Gliding tree frog
|Gliding tree frog|
The gliding tree frog (Agalychnis spurrelli) is a species of frog in family Hylidae. It is found in Colombia, Costa Rica, Ecuador, and Panama. Other common names are the gliding leaf frog and Spurrell's leaf frog. Its natural habitats are subtropical or tropical moist lowland forests and intermittent freshwater marshes. It is threatened by habitat loss.
The gliding tree frog grows to a snout to vent length of 48 to 56 mm (1.9 to 2.2 in) for males and 60 to 72 mm (2.4 to 2.8 in) for females. The head is broad and the eyes are large, with reticulated lower eyelids.

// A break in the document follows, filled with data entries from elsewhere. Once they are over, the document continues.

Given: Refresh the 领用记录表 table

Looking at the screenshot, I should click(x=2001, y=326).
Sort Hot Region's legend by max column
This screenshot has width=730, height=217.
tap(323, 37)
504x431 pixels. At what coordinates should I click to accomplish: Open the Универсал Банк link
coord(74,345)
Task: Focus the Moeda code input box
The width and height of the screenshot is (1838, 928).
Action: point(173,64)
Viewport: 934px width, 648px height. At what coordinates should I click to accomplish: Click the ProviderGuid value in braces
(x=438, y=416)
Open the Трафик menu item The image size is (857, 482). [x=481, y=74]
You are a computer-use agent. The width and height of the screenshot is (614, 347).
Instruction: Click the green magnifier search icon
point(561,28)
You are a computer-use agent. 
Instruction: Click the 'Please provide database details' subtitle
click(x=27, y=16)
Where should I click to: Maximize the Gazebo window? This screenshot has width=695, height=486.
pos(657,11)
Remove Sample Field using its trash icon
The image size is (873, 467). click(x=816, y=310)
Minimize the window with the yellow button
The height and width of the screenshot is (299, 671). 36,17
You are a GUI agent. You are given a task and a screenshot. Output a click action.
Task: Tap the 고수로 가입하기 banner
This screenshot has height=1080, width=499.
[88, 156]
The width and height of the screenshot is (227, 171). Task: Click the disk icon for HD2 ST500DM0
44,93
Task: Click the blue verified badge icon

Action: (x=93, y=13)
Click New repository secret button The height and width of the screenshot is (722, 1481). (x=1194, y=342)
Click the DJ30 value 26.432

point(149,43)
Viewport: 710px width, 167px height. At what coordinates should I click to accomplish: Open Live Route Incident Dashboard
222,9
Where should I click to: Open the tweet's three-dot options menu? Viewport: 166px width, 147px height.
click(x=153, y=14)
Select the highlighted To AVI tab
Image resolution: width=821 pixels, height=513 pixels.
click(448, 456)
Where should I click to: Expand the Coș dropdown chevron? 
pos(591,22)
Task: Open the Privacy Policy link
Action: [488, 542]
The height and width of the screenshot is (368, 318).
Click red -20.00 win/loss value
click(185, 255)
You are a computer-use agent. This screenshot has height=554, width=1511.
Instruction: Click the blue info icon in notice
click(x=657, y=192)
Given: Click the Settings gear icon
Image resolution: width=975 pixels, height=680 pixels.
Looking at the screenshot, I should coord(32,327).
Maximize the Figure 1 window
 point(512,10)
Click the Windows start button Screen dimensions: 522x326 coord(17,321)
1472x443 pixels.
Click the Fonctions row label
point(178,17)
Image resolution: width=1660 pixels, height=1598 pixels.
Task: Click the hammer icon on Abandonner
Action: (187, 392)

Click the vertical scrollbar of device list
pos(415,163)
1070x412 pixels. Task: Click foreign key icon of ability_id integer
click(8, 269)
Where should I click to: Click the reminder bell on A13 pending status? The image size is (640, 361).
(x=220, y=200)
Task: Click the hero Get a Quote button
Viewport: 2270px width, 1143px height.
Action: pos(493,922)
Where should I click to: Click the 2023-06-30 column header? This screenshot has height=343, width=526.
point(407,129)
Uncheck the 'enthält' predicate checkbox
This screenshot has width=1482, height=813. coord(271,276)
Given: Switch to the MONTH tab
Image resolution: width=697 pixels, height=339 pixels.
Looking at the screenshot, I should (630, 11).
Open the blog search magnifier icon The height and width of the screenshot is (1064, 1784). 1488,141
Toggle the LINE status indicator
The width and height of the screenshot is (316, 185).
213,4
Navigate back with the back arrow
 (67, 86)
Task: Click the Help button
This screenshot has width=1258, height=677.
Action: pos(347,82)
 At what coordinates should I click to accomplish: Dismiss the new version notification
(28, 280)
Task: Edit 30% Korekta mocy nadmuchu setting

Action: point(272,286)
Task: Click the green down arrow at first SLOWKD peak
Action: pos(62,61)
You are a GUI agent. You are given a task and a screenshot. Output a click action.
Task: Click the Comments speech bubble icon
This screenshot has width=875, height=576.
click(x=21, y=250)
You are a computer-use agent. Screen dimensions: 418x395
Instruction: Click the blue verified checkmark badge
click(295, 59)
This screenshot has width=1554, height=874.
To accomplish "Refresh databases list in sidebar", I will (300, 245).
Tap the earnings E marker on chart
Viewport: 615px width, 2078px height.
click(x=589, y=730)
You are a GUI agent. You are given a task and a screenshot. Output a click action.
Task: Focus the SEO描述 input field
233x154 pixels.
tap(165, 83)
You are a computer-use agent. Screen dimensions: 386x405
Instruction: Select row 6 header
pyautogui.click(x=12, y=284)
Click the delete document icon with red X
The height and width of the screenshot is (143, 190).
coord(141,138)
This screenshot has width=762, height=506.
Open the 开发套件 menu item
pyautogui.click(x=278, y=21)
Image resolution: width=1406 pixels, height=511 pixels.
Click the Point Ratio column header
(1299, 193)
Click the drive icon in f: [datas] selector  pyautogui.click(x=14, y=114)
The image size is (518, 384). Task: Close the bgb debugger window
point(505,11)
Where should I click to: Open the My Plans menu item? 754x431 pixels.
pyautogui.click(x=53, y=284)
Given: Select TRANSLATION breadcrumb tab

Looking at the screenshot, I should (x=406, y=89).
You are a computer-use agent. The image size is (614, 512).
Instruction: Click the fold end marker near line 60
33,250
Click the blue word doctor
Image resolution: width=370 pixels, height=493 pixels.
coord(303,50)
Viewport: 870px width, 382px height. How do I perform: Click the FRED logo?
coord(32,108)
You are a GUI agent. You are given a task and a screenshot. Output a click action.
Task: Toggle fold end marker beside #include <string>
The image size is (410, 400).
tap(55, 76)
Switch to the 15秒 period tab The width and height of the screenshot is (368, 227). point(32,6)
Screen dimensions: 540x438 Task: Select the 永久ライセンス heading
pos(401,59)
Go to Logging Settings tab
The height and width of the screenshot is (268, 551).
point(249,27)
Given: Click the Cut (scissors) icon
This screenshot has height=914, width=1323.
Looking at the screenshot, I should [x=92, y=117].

The body is slim with smooth skin on the dorsal surface and limbs and granular skin on the belly. The limbs are slim and the fingers and toes have adhesive discs. The fingers are about three-quarter webbed and the toes fully webbed. The colour of the dorsal surface of this frog changes at nightfall from pale green to dark green. The underparts are cream and orange.
The gliding tree frog is native to the humid forests of southeastern and southwestern Costa Rica, Panama, the Pacific lowlands of Colombia, and northwestern Ecuador.
The gliding tree frog is a nocturnal species that lives in the tree canopy. It moves about by climbing using a hand-over-hand form of locomotion. It also glides while leaping which it does by spreading out its hands and feet when the extensive webbing acts as a parachute. It can maintain an angle of descent of up to 45° for some distance.
Explosive breeding takes place in the rainy season. The eggs are laid in small clusters on the upperside of leaves overhanging temporary pools and water-filled cavities in logs. The eggs hatch in about six days and the tadpoles fall into the water below.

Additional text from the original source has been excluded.